→ Your assignment
The answer is the set of lines that include "page", copied from the data below.

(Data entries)

----------

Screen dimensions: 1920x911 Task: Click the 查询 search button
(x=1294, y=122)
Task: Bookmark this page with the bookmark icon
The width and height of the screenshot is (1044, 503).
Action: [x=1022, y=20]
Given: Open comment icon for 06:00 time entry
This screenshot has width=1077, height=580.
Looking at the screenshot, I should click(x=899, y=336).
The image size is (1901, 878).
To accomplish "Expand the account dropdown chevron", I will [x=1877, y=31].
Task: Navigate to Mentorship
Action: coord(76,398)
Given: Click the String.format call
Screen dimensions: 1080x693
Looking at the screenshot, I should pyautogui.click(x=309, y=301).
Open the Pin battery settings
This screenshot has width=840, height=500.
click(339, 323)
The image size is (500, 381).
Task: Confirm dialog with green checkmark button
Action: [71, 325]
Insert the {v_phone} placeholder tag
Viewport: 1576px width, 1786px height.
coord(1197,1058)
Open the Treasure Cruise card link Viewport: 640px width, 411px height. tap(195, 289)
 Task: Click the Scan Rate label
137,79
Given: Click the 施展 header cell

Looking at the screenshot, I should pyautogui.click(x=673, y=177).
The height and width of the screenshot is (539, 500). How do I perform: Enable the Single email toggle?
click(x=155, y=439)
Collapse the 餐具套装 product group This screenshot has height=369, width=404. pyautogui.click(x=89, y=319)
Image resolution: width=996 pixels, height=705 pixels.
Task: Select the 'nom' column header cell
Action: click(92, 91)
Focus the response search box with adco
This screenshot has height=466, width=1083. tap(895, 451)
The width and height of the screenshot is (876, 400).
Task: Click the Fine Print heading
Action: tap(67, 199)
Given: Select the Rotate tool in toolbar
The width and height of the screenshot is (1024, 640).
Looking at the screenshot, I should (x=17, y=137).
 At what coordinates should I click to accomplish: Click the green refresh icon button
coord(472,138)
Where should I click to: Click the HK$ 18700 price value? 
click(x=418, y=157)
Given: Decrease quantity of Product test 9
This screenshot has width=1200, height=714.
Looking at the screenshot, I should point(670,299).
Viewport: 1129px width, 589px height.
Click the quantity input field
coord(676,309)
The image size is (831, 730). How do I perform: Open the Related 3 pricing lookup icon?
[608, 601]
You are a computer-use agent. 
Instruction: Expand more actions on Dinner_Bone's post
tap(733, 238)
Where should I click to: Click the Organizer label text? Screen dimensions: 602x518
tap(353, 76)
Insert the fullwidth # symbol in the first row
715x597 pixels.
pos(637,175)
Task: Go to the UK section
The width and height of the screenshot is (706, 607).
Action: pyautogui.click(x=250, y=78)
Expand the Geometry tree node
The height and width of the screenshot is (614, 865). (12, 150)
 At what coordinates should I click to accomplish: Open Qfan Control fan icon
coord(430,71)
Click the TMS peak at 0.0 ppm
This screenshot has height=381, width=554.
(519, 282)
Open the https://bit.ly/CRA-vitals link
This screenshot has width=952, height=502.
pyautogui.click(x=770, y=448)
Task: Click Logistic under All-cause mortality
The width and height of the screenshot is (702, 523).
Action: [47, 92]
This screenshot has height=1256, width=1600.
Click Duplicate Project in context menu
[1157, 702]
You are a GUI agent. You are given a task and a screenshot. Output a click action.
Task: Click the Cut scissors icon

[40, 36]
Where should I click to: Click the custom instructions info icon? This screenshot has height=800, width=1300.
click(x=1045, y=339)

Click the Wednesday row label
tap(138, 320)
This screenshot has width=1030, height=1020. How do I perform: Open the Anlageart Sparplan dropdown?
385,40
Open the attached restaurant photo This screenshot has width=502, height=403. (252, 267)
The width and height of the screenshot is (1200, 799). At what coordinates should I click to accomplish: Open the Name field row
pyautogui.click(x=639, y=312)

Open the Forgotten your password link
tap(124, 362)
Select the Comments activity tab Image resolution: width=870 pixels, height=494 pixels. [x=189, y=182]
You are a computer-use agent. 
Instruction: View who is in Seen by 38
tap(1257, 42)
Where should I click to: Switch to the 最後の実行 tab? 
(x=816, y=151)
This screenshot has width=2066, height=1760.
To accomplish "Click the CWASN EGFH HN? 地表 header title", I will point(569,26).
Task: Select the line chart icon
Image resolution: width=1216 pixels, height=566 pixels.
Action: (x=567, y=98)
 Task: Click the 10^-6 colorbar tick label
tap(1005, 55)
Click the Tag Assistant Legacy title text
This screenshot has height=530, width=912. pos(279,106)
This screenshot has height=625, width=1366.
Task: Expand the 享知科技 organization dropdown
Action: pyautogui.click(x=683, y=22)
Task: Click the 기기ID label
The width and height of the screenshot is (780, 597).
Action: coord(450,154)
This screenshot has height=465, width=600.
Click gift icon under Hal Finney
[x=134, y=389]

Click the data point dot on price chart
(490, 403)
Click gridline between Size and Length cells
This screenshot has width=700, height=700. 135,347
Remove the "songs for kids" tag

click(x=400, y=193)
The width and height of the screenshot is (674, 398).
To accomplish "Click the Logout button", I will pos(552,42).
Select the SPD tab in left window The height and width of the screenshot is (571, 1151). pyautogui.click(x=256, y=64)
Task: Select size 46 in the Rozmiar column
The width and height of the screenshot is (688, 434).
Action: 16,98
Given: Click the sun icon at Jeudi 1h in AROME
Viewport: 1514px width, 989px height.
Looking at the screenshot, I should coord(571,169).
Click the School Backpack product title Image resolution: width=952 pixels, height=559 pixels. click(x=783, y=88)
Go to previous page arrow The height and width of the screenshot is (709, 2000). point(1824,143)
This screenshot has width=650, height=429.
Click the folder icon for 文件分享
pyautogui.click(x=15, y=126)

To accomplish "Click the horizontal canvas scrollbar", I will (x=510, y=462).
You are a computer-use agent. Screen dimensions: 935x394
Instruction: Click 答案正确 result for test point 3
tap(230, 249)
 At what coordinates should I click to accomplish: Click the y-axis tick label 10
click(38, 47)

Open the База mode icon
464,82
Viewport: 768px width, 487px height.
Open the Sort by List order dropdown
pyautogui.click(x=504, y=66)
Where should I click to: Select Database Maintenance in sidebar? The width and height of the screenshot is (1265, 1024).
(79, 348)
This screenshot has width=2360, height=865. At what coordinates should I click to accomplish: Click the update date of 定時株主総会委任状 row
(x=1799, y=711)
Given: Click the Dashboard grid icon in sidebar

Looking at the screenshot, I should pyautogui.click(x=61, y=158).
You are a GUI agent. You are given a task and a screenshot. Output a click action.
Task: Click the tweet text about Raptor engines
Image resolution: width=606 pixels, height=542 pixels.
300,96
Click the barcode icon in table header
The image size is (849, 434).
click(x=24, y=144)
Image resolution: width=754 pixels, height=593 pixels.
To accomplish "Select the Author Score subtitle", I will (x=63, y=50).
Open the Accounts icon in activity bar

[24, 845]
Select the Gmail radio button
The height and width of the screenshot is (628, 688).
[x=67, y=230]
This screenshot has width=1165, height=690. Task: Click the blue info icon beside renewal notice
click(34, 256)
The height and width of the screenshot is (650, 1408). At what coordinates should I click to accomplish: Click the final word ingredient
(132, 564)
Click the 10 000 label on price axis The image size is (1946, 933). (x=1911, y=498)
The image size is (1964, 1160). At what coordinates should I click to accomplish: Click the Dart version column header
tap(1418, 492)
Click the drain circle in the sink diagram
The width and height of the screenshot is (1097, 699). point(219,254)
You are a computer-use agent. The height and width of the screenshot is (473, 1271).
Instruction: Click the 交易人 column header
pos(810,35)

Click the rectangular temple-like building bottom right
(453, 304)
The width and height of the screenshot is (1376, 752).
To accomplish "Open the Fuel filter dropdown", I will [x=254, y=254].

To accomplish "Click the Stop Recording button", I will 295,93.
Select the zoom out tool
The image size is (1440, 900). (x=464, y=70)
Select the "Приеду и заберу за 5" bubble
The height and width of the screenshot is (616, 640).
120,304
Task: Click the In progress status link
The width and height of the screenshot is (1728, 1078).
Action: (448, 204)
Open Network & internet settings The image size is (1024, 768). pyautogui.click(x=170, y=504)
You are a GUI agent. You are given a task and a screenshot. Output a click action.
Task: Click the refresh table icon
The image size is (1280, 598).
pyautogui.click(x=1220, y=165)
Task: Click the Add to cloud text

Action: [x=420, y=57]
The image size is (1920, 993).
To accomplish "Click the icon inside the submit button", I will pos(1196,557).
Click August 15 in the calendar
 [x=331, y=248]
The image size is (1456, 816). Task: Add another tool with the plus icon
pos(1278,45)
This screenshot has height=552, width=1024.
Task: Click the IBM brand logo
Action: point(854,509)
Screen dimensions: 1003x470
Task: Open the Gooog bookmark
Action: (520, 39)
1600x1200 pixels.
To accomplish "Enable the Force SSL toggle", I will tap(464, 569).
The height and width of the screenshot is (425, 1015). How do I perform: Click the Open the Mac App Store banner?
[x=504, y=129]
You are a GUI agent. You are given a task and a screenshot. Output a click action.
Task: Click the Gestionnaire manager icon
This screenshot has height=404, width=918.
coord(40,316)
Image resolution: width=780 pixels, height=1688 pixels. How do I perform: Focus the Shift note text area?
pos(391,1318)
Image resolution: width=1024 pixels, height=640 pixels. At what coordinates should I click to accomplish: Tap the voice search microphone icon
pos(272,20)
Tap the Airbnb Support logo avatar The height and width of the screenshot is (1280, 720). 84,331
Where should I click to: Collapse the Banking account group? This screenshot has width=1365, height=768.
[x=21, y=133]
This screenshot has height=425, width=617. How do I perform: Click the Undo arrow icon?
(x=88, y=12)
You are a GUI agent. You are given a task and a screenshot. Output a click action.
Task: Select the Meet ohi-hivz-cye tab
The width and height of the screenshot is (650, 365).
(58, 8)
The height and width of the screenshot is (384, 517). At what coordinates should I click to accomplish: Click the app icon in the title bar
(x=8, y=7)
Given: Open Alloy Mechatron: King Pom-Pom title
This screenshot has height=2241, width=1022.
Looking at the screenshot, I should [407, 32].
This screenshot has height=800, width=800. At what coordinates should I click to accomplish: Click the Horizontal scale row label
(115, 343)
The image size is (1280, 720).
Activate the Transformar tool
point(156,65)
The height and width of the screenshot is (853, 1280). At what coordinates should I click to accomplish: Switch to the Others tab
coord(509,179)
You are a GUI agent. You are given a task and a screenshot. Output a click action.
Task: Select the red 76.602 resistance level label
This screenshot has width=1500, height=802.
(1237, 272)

----------

→ Solution to this problem
Task: Bookmark this page with the bookmark icon
Go to previous page arrow The height and width of the screenshot is (709, 2000). point(1824,143)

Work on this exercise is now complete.